The researchers added: “Our findings should prompt debate on the need to isolate pets from monkeypox virus-positive individuals. We call for further investigation on secondary transmissions via pets.”
Dr Rosamund Lewis, technical lead on the monkeypox response at the WHO, said: “We believe it is the first instance of a canine being infected, however, this has been a theoretical risk – you may see that a number of public health agencies have advised those who contract monkeypox to make every effort to isolate from their pets because of this hypothetical risk.”
She added that it was also important to consider “contamination of animals outside the household, for example, for those accessing garbage and things like that.”
Case numbers and how monkeypox spreads
There have been more than 34,448 confirmed cases of Monkeypox in 82 countries so far in 2022, with 3,017 in the UK alone.
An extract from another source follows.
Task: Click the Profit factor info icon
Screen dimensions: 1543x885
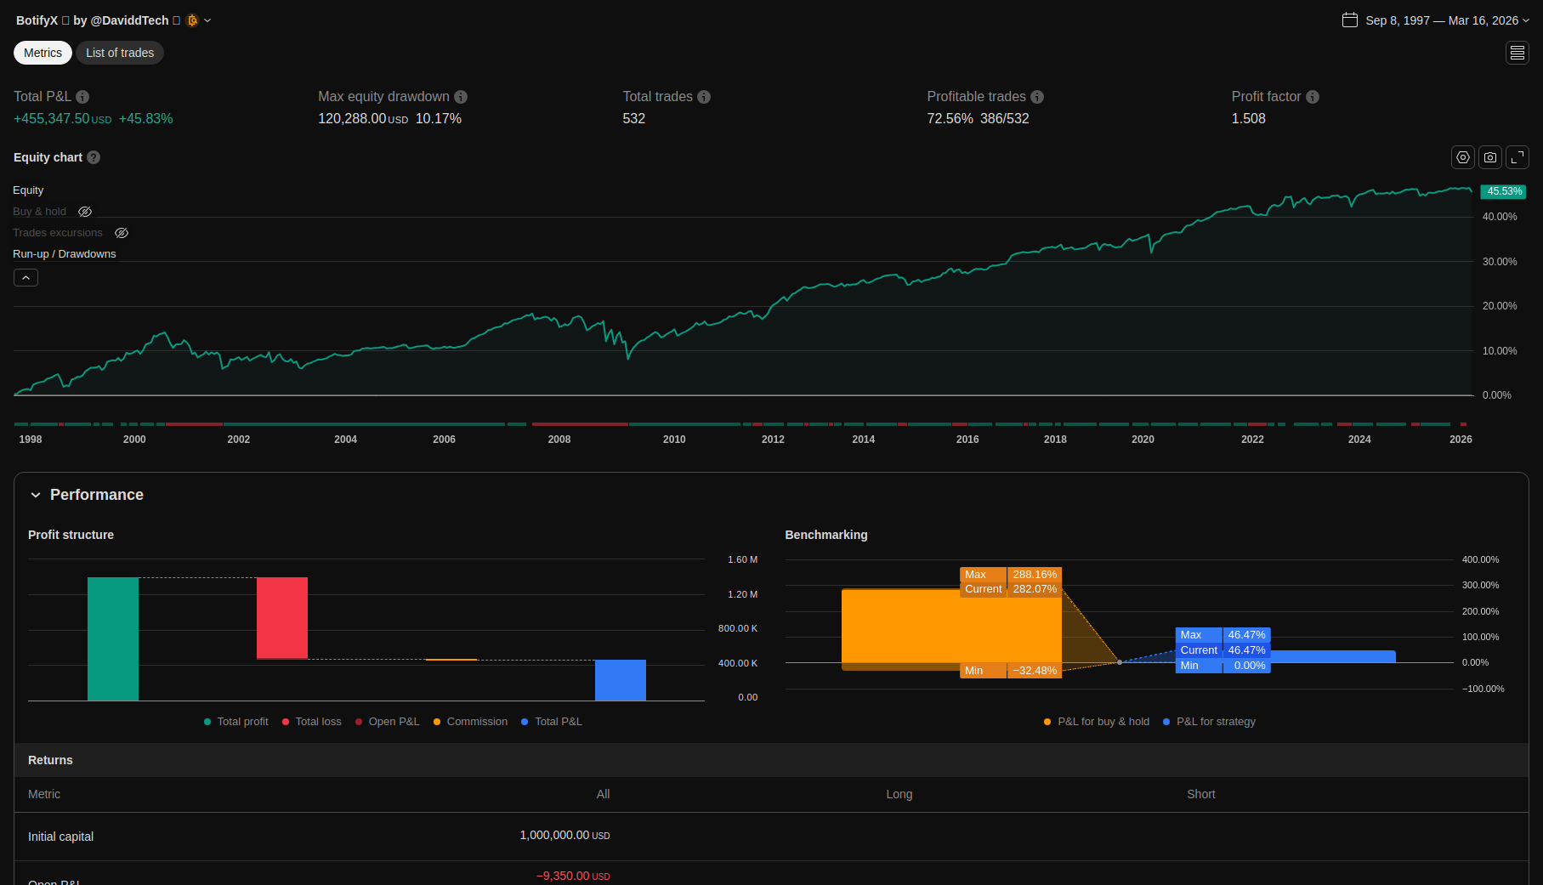Action: coord(1313,97)

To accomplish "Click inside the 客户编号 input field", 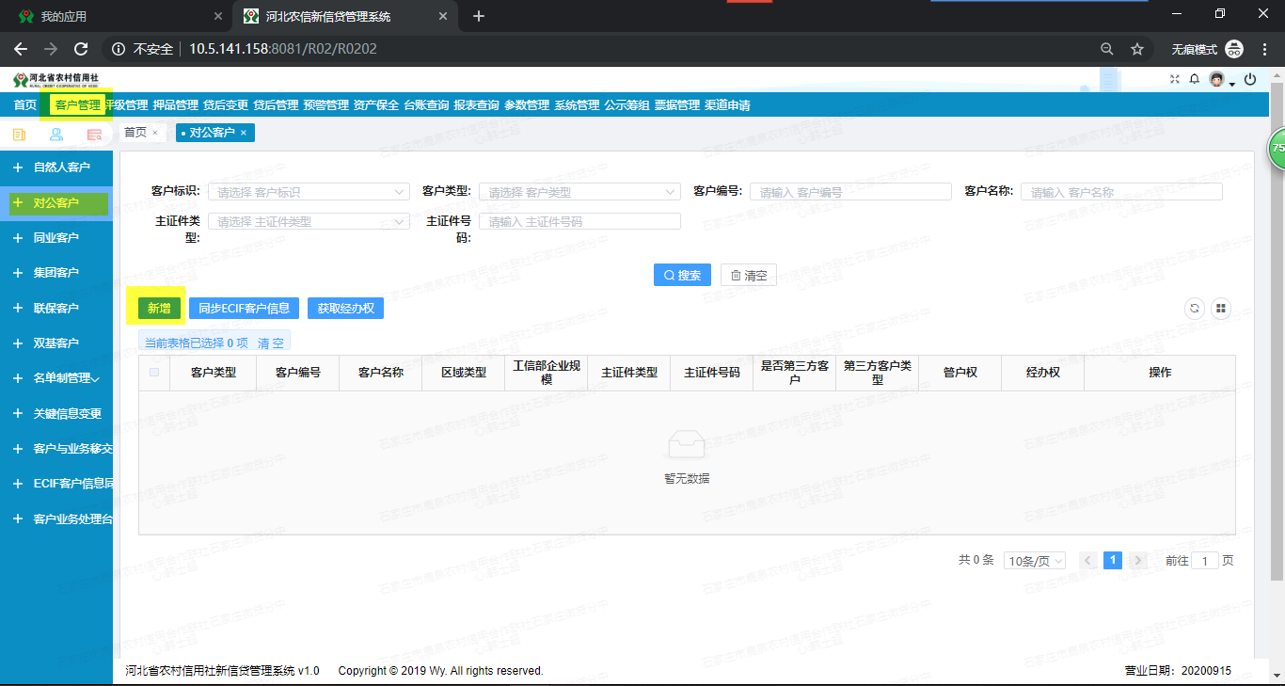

The virus can be spread through close contact, and cases in Europe and the US are overwhelmingly spreading among gay, bisexual and queer men (men who have sex with men), with the infection being passed on mainly through close contact in interconnected sexual networks.
The virus can be extremely painful and serious, with around one in 10 cases requiring hospital care, though only a few deaths have been attributed to the outbreak.
Dr Mike Ryan, director of the WHO’s Health Emergencies programme, said: “In this particular case, transmission to a dog in a closed domestic setting, (with) one animal infected, is not unusual, it’s not unexpected.
“But what we don’t want to see happen is disease moving from one species to the next, and then remaining in that species (and) moving around within a new species because that’s when the virus can adapt, and then adapting to that new species (the virus) is incentivized to evolve as such.”
Dr Sylvie Briand, director of global infectious hazard preparedness at the WHO, added: “It’s the first time, so it means that dogs can be infected, but it doesn’t mean that the dog can transmit the disease and infect other dogs, nor does it mean that the dog can re-infect human if it is infected.”
Dr Tedros Adhanom Ghebreyesus, the WHO’s director general, also told the press briefing: “More than 35,000 cases of Monkeypox have now been reported to WHO, from 92 countries and territories, with 12 deaths.
“Almost 7,500 cases were reported last week, a 20 per cent increase over the previous week, which was also 20 per cent more than the week before.
“Almost all cases are being reported from Europe and the Americas among men who have sex with men, underscoring the importance for all countries to design and deliver services and information tailored to these communities that protect health, human rights and dignity.
“However, for the moment, supplies of vaccines, and data about their effectiveness, are limited, although we are starting to receive data from some countries.”